Justin Verlander shut down the Yankees for the first eight innings, before Eduardo Nunez parlayed a hard-fought at-bat into a solo home run to cut Detroit’s lead in half. Verlander then got Brett Gardner to ground out to the mound. After 132 pitches, Verlander’s night was done. With Jose Valverde no longer the Tigers’ closer, Jim Leyland turned to left-hander Phil Coke instead. There was some logic behind the move, with the next four batters due up going lefty-switch-lefty-lefty. But Coke’s entry into the game also created an opportunity for the Yankees. Right-handed batters hit .396/.446/.604 this season off Coke, for a 1.050 OPS; by way of comparison, major league leader Joey Votto posted a 1.041 OPS this year, Triple Crown winner Miguel Cabrera .999. Coke’s career splits aren’t nearly that dramatic, with righty hitters posting an .802 OPS against him, lefties .623. . . .
Mark Teixiera singled and Robinson Cano did the same (breaking an 0-for-29 megaslump), bringing Ibanez to the plate with two on and two outs. Ibanez did hit his game-winning homer in that ALDS Game 3 off a lefty, Brian Matusz. He’d also hit .197 with no homers in 65 plate appearances against southpaws this season, with an ugly .639 OPS from 2009 through 2011 facing lefties. You could argue that the Tigers would have countered with a right-hander like Joaquin Benoit or Octavio Dotel if Girardi subbed in A-Rod for Ibanez. But this ignores Benoit’s very even splits, and the Yankees being able to counter any conceivable move with Swisher the switch-hitter. Girardi leaving in Ibanez with the game on the line came down to pixie dust worship: Ibanez had been on fire, producing a series of huge hits for the Yankees over the past couple weeks. But he still might be the worst Yankee hitter on the roster against left-handers, and Coke offered a gigantic split ripe for exploiting. Never happened. Ibanez worked the count to 3-2, then Coke struck him out on a wicked slider to end the game.
There’s no guarantee that using A-Rod or Swisher at some point would have salvaged the game for the Yankees. But the bottom line is that the Bombers are now one game from being ousted from the playoffs. And for one night at least, their manager didn’t give them their best chance to win.
In a colum entitled “Joe Girardi plays the percentages . . . until he doesn’t,” Rob Neyer of SB Nation is even less charitable:
So Girardi had a choice: Raúl Ibañez and his massive platoon splits against a left-handed pitcher with big platoon splits, or switch-hitter Nick Swisher against a right-handed pitcher.
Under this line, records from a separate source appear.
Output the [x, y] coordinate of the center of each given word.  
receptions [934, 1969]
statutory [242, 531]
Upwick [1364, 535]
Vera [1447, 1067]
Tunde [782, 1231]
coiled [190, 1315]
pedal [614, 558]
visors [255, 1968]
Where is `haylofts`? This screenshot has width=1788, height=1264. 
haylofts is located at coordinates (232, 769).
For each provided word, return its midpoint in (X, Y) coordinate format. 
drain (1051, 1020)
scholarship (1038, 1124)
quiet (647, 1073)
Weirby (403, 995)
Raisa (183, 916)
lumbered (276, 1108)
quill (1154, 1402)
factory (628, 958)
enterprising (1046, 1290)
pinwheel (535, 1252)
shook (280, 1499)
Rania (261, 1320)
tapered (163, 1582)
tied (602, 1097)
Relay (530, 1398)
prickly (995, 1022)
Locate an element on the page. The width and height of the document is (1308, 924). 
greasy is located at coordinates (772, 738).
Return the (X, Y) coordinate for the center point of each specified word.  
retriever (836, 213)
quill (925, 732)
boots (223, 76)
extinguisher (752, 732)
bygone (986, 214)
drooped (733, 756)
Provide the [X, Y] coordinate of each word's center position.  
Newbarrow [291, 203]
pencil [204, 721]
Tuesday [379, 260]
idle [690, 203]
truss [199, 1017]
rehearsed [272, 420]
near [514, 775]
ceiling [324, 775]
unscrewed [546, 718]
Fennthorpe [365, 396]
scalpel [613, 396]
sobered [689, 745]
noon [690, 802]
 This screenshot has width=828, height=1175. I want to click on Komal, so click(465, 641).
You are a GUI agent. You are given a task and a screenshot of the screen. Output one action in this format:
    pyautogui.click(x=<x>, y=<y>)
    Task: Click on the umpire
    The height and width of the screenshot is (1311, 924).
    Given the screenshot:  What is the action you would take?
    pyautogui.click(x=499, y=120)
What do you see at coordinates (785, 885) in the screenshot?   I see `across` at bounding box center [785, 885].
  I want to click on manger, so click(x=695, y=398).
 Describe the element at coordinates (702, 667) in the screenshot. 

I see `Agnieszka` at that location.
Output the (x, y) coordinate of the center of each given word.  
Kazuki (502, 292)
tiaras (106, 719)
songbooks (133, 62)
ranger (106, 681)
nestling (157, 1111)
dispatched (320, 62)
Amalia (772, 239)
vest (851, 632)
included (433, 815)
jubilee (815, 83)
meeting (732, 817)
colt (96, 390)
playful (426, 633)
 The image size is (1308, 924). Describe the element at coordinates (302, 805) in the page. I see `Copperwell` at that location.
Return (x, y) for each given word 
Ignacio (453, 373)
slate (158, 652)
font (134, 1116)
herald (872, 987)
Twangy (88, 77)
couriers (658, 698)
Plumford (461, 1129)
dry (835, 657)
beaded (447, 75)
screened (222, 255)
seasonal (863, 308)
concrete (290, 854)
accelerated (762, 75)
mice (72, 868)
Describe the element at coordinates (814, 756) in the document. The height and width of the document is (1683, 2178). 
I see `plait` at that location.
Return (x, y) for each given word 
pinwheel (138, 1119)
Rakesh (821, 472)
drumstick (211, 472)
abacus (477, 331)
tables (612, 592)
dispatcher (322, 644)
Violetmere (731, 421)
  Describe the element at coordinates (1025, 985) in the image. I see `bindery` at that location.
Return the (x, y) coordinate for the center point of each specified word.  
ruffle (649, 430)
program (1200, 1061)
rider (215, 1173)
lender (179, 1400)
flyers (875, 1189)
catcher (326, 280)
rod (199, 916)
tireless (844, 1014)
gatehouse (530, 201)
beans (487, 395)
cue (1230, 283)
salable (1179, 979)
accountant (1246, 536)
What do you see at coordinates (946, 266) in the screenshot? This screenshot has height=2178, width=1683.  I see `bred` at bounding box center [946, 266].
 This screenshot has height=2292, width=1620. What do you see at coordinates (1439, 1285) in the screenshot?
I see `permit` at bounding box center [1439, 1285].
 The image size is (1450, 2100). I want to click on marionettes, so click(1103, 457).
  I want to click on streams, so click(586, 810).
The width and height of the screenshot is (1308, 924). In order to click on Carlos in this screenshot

Swisher, in his career, hasn’t been great against right-handed pitchers but he’s been good, with an 820 OPS.
Essentially, Joe Girardi gave up somewhere between 200 and 250 points of OPS when he chose Raúl Ibañez over Nick Swisher. Unless you believe that Swisher really can’t hit in October, and Ibañez is still covered with a layer of that magical pixie dust.
Which Joe Girardi apparently does. Or maybe he doesn’t.
It’s a funny thing, though. You can’t really say you’re making unorthodox moves because it’s time to play the percentages, and then turn around nine innings later and completely ignore the percentages.
I mean, you can do that. It’s just a lousy way to win baseball games.
The short work was over; from here on Verlander honestly labored. It took 99 pitches to record his final 16 after just 33 for the first nine. Verlander lost control of the first-pitch strike, throwing just seven to 19 batters faced beyond the fourth.
“The approach was to get ahead and be agressive . . . kind of went out the window in the 4th,” Verlander said in his postgame press conference. . . .
After sticking to the fastball completely, Verlander engaged his secondary pitches as the Yankees took their second and third hacks against him. Verlander threw 47 pitches in the last six innings with either two strikes or in an 0-1 count — 12 curveballs, eight changeups and five sliders (or 25 total off-speed pitches) against 22 fastballs. When he owned the advantage, Verlander aggressively used his off-speed pitches to try and end at-bats.
On 33 other occasions, Verlander found himself behind in the count (excluding full). He threw five changeups and one slider.
Verlander’s mid-game alterations proved quite successful, and this morning the Yankees found themselves facing elimination.